在改进一个resnet18的模型的过程中,我们遇到了了一个正确率在80%波动的一个障碍,我们想使得正确率更高,于是想让误差反向传播的过程在一个循环里搞两遍,但是出现了这样的报错,请问如何让误差反向传播过程在一个循环里搞两遍呢?

问题相关代码,请勿粘贴截图
# -*- coding: utf-8 -*-
"""
Created on Fri Jul 22 10:26:33 2022
@author: Blucoris Liang
"""

import torch
import torch.nn as nn
import torch.utils.data as Data
import torchvision.transforms as transforms
import torchvision.datasets as datasets
import torchvision.models as models

EPOCH=30
BATCH_SIZE=40
LR=0.0007

normalize = transforms.Normalize(mean=[0.485, 0.456, 0.406],
                              std=[0.229, 0.224, 0.225])   

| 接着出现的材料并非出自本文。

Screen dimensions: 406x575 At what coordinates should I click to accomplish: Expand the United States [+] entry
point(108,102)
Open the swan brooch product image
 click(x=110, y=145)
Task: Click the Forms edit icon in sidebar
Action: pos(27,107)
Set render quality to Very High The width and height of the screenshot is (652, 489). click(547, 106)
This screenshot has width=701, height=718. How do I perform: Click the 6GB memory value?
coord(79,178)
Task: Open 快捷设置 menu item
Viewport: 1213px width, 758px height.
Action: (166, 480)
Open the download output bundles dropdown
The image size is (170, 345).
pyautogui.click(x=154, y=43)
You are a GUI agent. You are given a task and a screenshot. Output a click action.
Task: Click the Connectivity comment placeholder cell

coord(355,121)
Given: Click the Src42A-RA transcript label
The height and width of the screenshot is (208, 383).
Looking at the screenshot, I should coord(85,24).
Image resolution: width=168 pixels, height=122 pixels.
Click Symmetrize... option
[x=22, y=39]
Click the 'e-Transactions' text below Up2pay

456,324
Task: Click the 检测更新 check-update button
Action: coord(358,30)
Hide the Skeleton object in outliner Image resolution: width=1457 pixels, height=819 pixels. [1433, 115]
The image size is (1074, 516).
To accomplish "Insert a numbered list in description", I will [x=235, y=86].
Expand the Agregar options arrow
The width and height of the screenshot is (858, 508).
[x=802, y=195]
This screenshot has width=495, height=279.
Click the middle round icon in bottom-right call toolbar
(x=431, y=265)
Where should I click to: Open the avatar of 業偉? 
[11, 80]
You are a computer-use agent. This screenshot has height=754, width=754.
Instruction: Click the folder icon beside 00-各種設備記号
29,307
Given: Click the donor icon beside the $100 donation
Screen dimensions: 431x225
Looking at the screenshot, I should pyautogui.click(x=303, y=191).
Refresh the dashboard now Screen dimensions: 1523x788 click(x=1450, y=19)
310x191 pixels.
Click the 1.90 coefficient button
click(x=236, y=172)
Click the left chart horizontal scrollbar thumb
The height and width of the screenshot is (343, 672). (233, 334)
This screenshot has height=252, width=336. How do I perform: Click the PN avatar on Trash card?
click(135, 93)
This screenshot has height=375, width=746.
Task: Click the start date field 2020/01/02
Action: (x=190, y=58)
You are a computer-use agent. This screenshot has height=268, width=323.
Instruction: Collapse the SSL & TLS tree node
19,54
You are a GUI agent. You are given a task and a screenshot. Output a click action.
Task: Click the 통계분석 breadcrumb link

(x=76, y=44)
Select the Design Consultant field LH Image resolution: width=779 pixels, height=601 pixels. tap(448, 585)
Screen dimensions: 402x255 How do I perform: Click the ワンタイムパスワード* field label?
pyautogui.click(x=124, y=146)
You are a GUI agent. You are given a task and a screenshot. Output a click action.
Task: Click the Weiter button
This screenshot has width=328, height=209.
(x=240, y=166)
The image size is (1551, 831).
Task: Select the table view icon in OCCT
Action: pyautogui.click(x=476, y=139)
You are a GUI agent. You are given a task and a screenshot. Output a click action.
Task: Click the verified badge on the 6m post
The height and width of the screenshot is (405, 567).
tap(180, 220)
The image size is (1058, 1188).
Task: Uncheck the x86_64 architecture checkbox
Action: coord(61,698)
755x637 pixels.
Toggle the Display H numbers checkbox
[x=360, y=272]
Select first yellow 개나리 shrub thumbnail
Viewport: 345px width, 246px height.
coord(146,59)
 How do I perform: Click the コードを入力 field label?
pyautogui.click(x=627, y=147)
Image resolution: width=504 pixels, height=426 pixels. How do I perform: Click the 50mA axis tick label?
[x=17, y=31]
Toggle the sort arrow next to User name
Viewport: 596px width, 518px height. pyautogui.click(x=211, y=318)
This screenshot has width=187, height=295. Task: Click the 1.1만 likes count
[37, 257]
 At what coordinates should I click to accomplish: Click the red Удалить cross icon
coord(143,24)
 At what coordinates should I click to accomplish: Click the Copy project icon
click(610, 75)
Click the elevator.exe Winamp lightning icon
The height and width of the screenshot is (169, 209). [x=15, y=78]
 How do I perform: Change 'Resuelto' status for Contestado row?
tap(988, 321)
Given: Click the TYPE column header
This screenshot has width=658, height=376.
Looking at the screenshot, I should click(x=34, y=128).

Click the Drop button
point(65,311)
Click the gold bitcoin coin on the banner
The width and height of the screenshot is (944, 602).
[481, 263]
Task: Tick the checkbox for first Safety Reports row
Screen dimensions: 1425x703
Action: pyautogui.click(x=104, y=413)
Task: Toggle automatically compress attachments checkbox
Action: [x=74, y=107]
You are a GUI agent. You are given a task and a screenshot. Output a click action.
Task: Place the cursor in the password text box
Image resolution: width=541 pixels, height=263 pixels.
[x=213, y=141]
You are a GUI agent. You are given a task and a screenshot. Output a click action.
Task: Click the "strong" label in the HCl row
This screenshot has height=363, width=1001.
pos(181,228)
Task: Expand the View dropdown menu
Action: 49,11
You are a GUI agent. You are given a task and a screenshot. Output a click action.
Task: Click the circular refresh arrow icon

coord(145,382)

train_dataset = datasets.ImageFolder(
        'C:\\Users\\19544\\.spyder-py3\\leapGestRecog\\00',
        transforms.Compose([
                transforms.RandomResizedCrop(224),
                transforms.RandomHorizontalFlip(),
                transforms.ToTensor(),
                normalize,
                ]))

train_loader = Data.DataLoader(
        train_dataset,
        batch_size=BATCH_SIZE,
        shuffle=True)

test_loader = Data.DataLoader(
        datasets.ImageFolder(
                'C:\\Users\\19544\\.spyder-py3\\leapGestRecog\\03', 
                transforms.Compose([
                        transforms.Resize(256),
                        transforms.CenterCrop(224),
                        transforms.ToTensor(),
                        normalize,
                        ])),
        batch_size=BATCH_SIZE, shuffle=False,)

# 数据集长度
train_data_size = len(train_dataset)
print('训练集的长度为:{}'.format(train_data_size))



model = models.resnet18(pretrained=True)

################################
if torch.cuda.is_available():  #
    model = models.resnet18(pretrained=True).cuda()   #
################################



model.fc = torch.nn.Linear(in_features=512, out_features=10, bias=True).cuda()

fc_params = list(map(id, model.fc.parameters())) # map函数是将fc.parameters()的id返回并组成一个列表

base_params = filter(lambda p: id(p) not in fc_params, model.parameters()) # filter函数是将model.parameters()中地址不在fc.parameters的id中的滤出来

optimizer = torch.optim.SGD([ {'params': base_params}, {'params': model.fc.parameters(), 'lr': LR * 100}], lr=LR)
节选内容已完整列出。